> Task details
Transcribe each of the records below exactly, excluding all pictures.

> Records for this exercise

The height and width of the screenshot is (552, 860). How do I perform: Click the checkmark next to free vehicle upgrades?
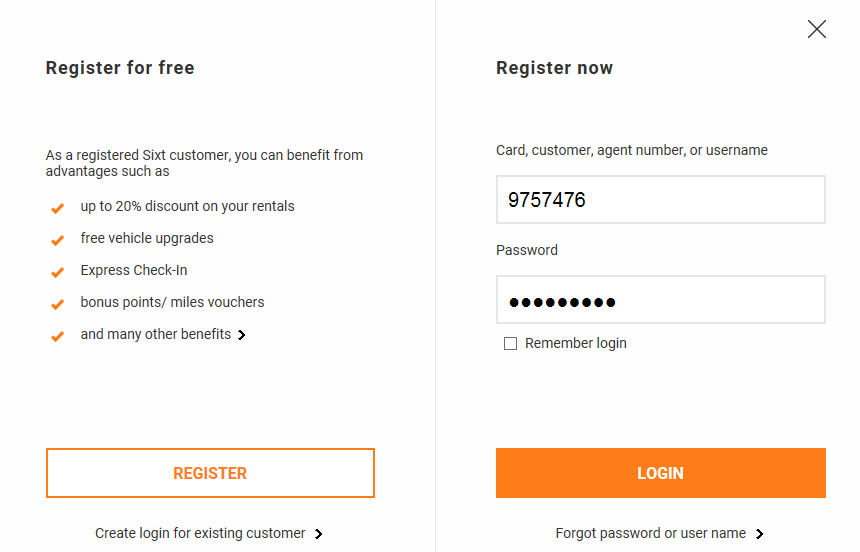point(57,240)
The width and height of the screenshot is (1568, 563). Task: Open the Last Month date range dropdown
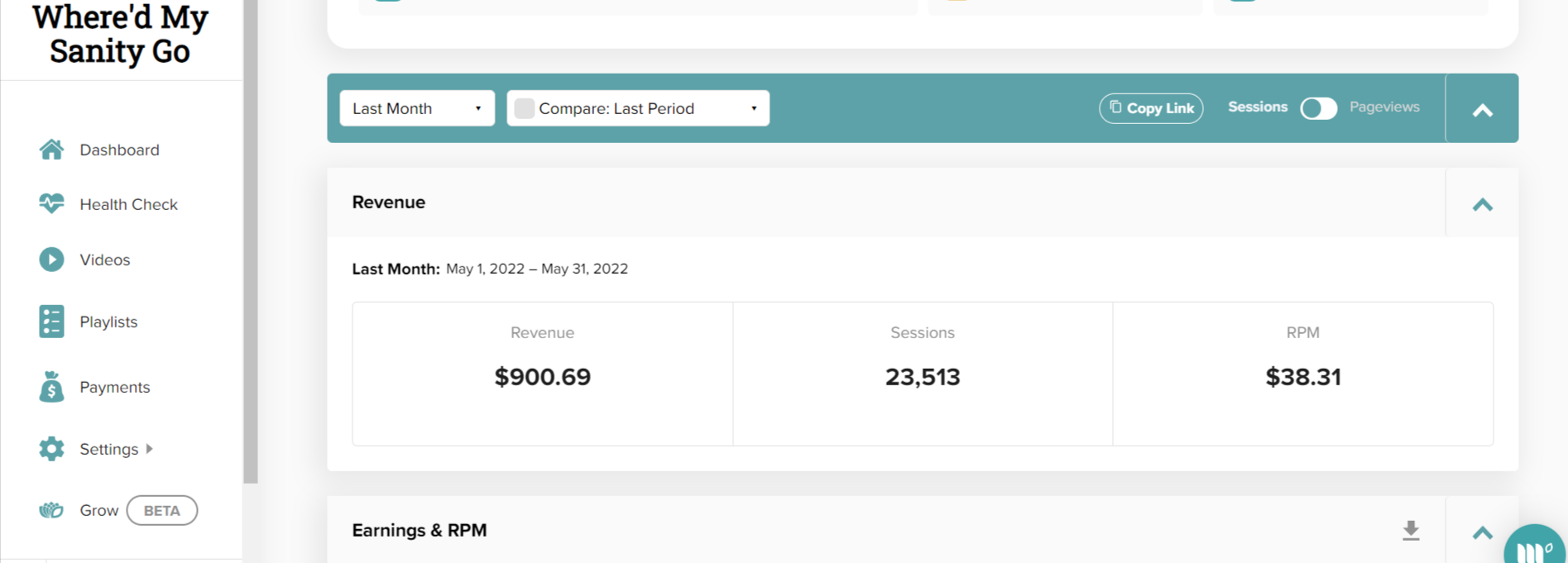pos(417,108)
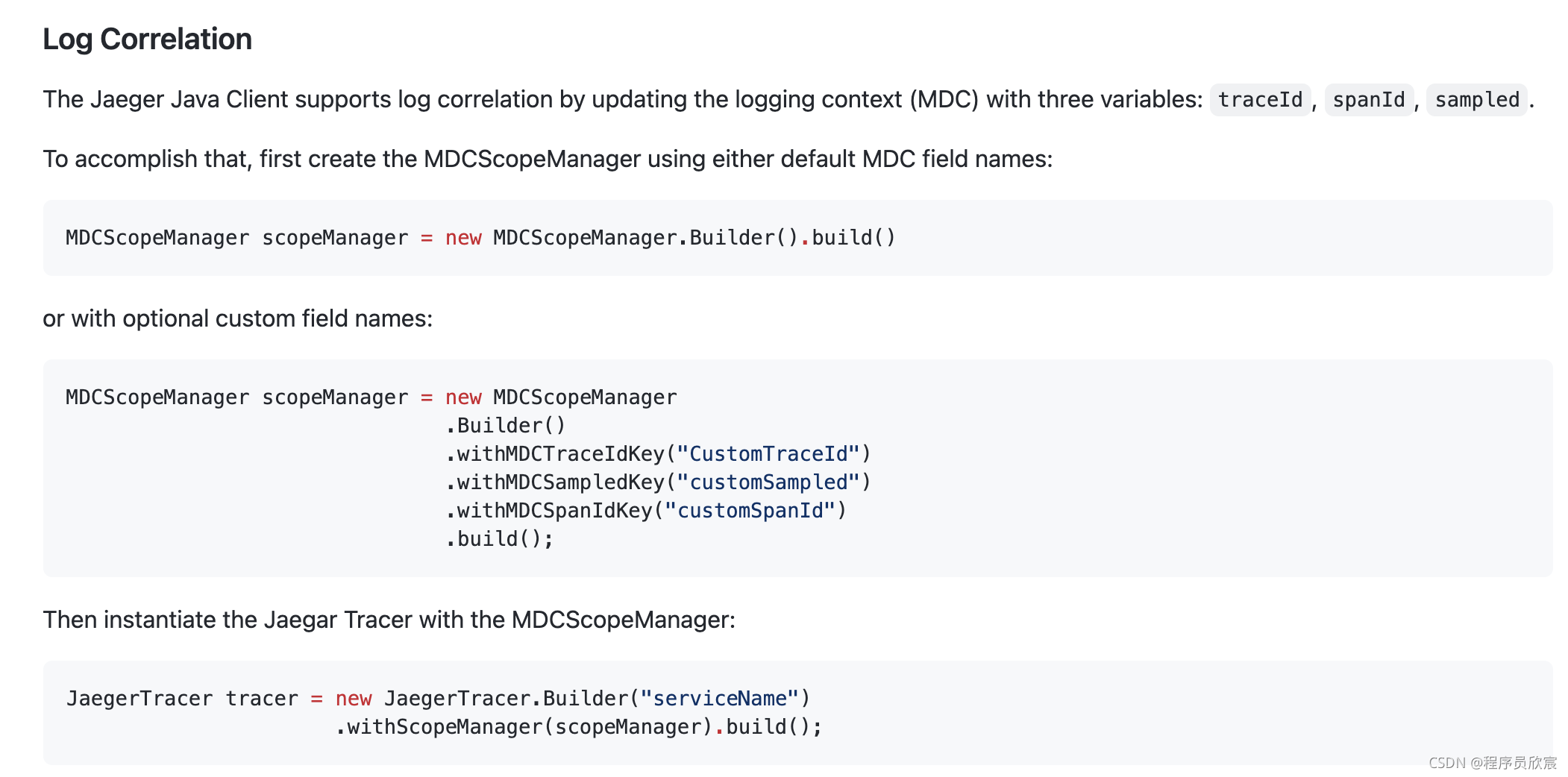Click the traceId inline code tag
Screen dimensions: 1568x777
click(1260, 100)
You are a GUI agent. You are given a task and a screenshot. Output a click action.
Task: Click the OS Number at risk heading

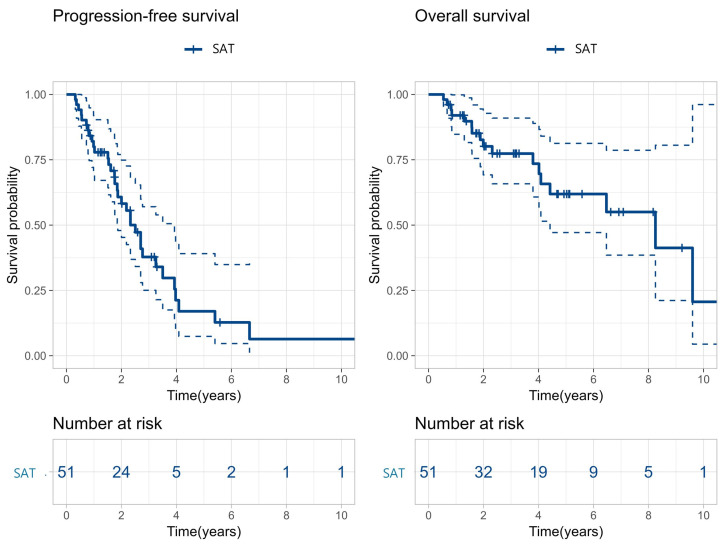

> Answer box
The height and width of the screenshot is (552, 860). How do I perform: Click the checkmark next to free vehicle upgrades?
point(57,240)
The width and height of the screenshot is (1568, 563). Task: Open the Last Month date range dropdown
pos(417,108)
Click the traceId inline code tag
Screen dimensions: 1568x777
click(1260, 100)
You are a GUI agent. You are given a task and a screenshot. Output a click action.
Task: Click the OS Number at risk heading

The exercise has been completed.